Very slow operation on very large tables

toluaina / pgsync

Postgres to Elasticsearch/OpenSearch sync

https://pgsync.com

MIT License

1.19k stars 182 forks source link

Very slow operation on very large tables #130

Open timbarkerSE opened 3 years ago

timbarkerSE commented 3 years ago

PGSync version: 2.0.0 Postgres version: 13 Elasticsearch version: 7.10.2 Redis version: 5.0.3 Python version: 3.7.9

Problem Description: I'm running pgsync on AWS using EC2, hosted Elastic Search and hosted Postgres. My tables are huge - primary table has 160M rows and one of the child tables has >2B rows.

I've set the QUERY_CHUNK_SIZE to 1,000 as when set to 10,000 the process was locking up the server and I couldn't SSH on to it. I'm monitoring the process on the database side and can see it's on the second chunk from the SQL being run: FETCH FORWARD 1000 FROM "c_7fec50320ac8_1". The first chunk took about 4 hours so clearly it won't finish the whole table in a viable amount of time. I suspect this is partly due to the size of the tables and therefore the joins being performed.

Is there something I can change to improve this or am I better trying a different tool like logstash?

Thanks for your help

toluaina commented 3 years ago

Really sorry about the delay. 2 Billion is a lot! QUERY_CHUNK_SIZE is the only db related variable. I would suggest dropping this even further. Have you considered tuning any Postgres parameters. Also is the database normalised and with the required indices?

Maybe drop QUERY_CHUNK_SIZE to a very small number and then examine the resulting Query. You can slo send me the db schema and pgsync schema as well

@timbarkerSE

toluaina commented 3 years ago

There is an edge case where this could be a problem.

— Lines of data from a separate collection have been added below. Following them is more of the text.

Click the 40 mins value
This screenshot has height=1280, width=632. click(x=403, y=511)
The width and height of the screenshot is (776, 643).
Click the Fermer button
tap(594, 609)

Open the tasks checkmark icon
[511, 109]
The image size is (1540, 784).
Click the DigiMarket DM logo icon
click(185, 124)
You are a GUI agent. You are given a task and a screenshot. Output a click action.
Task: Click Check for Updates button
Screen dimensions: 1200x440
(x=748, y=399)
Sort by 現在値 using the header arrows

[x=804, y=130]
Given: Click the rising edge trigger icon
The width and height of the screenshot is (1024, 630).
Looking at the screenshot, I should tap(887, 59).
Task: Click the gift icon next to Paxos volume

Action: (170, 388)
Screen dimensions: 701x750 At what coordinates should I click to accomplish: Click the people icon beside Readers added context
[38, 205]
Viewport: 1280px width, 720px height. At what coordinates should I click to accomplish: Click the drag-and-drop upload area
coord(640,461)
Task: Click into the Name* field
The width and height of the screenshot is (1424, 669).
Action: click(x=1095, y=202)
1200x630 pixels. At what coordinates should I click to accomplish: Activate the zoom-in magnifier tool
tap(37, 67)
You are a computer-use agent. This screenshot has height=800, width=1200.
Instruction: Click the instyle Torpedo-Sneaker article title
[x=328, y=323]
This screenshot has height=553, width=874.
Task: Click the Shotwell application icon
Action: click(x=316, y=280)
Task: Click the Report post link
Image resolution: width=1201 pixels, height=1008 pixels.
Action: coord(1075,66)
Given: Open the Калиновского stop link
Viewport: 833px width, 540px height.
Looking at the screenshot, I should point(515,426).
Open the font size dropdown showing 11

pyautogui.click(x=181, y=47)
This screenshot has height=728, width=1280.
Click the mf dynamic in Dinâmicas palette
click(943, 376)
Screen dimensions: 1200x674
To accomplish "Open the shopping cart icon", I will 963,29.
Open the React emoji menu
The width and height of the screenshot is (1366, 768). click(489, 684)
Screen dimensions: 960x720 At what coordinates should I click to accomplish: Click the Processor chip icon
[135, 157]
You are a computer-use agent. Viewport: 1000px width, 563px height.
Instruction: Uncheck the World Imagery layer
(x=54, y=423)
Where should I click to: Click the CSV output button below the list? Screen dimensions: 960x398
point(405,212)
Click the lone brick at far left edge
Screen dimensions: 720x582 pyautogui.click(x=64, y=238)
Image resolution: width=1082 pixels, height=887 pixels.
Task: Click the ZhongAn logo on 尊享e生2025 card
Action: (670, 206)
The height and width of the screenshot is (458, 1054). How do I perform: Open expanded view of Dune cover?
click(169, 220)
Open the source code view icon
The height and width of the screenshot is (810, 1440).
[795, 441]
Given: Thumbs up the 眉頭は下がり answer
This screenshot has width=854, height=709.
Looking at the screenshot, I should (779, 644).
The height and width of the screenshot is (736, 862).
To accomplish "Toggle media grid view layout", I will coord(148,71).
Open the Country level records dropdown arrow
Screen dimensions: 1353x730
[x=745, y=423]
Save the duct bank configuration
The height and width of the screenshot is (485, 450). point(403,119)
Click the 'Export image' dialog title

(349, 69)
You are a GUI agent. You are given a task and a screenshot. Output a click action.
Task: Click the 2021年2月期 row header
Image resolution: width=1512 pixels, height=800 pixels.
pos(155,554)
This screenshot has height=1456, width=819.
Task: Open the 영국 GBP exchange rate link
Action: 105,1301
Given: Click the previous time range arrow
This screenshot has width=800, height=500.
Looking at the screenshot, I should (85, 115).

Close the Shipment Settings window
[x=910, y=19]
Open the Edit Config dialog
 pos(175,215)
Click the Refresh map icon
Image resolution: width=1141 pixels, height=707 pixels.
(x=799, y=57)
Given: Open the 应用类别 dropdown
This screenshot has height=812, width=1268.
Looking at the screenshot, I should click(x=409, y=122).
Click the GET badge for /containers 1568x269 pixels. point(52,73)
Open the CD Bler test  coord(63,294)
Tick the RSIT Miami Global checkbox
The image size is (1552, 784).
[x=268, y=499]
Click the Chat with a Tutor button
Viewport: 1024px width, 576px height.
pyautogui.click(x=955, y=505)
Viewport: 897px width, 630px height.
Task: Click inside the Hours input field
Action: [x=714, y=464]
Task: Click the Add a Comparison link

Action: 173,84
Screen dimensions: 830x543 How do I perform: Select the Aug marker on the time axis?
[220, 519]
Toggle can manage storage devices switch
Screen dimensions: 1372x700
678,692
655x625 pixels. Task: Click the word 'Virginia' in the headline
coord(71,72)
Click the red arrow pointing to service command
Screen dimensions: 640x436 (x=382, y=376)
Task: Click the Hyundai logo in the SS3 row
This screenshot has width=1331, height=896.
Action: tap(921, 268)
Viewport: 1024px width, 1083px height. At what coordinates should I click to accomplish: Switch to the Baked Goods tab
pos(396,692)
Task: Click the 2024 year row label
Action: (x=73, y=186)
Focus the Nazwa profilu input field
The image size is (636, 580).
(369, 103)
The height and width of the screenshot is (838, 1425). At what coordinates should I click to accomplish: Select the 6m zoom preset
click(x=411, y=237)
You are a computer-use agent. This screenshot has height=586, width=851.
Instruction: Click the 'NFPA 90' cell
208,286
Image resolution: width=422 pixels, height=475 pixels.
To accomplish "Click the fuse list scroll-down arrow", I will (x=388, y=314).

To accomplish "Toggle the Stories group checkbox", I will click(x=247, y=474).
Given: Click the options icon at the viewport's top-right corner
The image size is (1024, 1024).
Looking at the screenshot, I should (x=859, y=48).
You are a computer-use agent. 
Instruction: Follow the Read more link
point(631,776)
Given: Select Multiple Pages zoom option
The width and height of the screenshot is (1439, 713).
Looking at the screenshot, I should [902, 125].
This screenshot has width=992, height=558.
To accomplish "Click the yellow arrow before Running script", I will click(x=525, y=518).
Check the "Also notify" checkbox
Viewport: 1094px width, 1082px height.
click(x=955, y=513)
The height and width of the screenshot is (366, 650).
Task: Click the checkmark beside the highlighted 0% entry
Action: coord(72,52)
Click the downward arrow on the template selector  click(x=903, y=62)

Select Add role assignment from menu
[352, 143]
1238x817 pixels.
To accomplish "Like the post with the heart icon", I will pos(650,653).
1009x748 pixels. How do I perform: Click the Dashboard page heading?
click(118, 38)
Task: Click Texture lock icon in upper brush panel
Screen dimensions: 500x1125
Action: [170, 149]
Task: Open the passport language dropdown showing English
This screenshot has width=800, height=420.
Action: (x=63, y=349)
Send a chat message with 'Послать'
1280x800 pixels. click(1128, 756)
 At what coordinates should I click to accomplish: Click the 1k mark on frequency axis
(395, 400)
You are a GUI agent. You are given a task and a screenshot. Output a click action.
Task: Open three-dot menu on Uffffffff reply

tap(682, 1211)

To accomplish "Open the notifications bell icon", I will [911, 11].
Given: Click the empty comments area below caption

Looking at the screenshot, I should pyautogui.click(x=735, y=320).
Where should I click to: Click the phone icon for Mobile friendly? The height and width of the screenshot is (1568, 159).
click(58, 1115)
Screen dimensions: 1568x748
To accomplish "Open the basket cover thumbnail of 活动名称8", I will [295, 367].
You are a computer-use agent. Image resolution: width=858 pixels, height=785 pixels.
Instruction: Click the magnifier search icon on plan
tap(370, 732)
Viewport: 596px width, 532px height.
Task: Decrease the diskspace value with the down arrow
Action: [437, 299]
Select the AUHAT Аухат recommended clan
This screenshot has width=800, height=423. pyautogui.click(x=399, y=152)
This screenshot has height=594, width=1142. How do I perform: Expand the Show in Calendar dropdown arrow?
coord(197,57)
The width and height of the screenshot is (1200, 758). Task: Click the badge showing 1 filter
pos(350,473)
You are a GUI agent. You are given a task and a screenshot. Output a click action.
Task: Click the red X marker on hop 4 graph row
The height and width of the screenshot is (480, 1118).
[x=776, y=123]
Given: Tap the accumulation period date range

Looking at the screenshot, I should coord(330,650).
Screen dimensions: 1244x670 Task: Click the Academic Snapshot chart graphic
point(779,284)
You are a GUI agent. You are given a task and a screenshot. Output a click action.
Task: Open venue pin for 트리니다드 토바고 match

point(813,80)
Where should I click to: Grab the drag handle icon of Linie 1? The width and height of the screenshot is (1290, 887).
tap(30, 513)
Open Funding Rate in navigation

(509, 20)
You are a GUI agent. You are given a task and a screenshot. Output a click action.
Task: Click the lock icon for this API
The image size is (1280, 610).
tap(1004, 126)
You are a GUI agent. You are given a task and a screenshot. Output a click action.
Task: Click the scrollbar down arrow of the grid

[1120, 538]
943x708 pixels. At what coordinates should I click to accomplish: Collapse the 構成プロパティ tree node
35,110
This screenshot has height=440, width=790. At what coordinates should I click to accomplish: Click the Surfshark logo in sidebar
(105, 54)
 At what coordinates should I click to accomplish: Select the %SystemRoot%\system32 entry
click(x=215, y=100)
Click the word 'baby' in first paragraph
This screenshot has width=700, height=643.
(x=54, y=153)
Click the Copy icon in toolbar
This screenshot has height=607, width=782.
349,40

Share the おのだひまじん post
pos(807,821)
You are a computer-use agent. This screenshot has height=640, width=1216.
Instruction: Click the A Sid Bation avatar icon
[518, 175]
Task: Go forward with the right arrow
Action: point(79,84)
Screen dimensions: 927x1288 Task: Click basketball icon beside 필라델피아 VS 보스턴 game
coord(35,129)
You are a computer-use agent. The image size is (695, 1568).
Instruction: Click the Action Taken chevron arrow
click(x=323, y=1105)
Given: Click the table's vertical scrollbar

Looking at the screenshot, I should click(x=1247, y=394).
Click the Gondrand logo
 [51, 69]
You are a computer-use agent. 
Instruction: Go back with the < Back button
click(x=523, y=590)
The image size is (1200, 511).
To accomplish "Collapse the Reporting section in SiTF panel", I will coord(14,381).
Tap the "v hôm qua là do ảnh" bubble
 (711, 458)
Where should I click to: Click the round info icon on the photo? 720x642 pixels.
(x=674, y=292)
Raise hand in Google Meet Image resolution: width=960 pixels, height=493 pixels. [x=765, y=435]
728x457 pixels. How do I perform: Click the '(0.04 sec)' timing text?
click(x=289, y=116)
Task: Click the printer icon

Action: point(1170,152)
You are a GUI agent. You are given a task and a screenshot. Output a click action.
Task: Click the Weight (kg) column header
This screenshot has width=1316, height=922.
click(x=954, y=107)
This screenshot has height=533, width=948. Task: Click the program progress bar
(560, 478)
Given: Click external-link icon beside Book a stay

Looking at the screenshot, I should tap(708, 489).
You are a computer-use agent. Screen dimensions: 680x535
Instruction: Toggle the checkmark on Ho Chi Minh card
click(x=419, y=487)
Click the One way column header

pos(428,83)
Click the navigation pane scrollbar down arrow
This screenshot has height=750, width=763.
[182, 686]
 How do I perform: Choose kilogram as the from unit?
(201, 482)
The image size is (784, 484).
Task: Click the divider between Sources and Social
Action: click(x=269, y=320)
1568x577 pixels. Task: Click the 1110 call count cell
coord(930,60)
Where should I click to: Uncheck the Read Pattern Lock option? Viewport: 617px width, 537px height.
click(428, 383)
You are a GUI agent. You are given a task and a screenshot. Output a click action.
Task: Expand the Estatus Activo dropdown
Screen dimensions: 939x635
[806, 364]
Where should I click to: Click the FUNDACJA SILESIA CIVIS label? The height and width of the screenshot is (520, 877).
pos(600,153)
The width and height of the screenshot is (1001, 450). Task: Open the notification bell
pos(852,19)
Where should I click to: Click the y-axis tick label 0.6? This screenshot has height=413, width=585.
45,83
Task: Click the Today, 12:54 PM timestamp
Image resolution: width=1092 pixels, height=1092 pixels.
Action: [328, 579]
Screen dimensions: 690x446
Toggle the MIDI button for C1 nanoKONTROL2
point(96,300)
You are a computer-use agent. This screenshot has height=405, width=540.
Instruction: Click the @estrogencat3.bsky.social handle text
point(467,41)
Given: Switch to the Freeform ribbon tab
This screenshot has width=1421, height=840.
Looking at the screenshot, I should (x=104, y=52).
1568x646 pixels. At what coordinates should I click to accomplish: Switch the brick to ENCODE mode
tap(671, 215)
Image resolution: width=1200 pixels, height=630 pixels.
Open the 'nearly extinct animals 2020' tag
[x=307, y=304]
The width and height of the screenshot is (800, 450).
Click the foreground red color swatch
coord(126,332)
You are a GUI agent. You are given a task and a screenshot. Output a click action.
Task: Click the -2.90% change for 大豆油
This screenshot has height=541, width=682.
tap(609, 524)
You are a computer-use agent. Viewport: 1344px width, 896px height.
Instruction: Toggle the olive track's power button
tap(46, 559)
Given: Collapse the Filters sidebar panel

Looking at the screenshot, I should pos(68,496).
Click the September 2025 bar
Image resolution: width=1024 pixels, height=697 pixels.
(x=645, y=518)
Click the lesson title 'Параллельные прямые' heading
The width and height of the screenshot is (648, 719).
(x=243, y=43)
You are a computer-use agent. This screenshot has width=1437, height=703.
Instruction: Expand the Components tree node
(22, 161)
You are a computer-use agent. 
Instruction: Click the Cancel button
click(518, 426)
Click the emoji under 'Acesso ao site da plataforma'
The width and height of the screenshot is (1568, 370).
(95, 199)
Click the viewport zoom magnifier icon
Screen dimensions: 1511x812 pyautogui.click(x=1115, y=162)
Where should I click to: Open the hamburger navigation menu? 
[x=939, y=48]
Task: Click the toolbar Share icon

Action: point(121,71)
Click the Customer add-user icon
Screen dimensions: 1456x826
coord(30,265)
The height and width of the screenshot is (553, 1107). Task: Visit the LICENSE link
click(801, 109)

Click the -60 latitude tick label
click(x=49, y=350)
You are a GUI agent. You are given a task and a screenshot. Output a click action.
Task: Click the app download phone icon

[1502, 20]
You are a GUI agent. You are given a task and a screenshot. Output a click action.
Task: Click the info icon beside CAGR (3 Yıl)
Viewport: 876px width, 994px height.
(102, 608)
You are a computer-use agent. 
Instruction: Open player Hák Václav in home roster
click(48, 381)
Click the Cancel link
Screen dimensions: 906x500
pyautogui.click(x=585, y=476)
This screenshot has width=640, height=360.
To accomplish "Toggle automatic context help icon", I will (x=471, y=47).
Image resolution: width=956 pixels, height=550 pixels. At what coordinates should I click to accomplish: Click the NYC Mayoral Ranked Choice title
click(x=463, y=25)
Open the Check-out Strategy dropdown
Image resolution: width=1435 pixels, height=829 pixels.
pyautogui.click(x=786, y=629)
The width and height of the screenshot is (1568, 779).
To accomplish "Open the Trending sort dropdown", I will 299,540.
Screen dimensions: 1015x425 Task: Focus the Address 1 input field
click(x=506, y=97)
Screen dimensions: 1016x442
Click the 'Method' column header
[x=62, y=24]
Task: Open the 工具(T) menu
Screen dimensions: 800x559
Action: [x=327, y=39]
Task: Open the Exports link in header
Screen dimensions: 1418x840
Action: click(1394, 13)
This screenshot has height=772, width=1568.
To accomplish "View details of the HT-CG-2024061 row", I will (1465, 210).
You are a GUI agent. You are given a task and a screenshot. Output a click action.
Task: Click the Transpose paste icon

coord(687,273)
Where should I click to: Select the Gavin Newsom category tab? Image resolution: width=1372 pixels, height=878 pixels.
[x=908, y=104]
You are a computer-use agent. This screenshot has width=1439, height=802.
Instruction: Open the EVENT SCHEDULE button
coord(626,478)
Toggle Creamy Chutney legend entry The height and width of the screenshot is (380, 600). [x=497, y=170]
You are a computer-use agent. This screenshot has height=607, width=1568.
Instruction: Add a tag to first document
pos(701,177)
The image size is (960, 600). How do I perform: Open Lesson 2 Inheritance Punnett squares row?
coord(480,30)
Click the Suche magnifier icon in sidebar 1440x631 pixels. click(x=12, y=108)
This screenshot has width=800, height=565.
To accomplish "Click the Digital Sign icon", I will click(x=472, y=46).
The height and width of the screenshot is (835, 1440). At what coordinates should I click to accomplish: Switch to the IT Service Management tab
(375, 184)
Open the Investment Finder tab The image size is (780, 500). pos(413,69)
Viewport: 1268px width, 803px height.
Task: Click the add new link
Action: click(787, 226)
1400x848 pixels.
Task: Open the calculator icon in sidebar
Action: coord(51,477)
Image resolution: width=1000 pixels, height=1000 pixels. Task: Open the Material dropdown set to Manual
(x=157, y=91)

If you have parent table that has a relationship to large number of child tables. Then the chunk only applies to the parent.

I would be keen to understand the structure of you database and the size of each row. Also can you give an indication of the data distribution e.g the ration of parent to child, and can each parent have a large number of children etc.

timbarkerSE commented 3 years ago

Thanks for replying. The process did speed up in the end and the chunks were taking about 10 mins each with the whole process taking about 10 days. Still slightly long for what I need but better.

In the end I decided to write my own script to do the syncing because I could build a really bespoke and efficient query that runs really quickly. My use case is primary table instagram posts and child table hashtags (via huge join table). The hashtags are contained within the caption in the primary table so it's easier to derive them from there than handle the huge join! Lots of my other joins are many-to-many relations but in reality there's only one record so it's many-to-one and I could write fast SQL that handles that situation.

Anyway, I appreciate your work on pgsync and taking the time to answer issues.

toluaina commented 3 years ago

Thanks for this. I am keep to learn from what you did to optimise the query path.

dorin-musteata commented 1 year ago

Thanks for replying. The process did speed up in the end and the chunks were taking about 10 mins each with the whole process taking about 10 days. Still slightly long for what I need but better.

In the end I decided to write my own script to do the syncing because I could build a really bespoke and efficient query that runs really quickly. My use case is primary table instagram posts and child table hashtags (via huge join table). The hashtags are contained within the caption in the primary table so it's easier to derive them from there than handle the huge join! Lots of my other joins are many-to-many relations but in reality there's only one record so it's many-to-one and I could write fast SQL that handles that situation.

Anyway, I appreciate your work on pgsync and taking the time to answer issues.

Hi, could you maybe share some pieces of code for the community, maybe we can improve pgsync library with your insights ?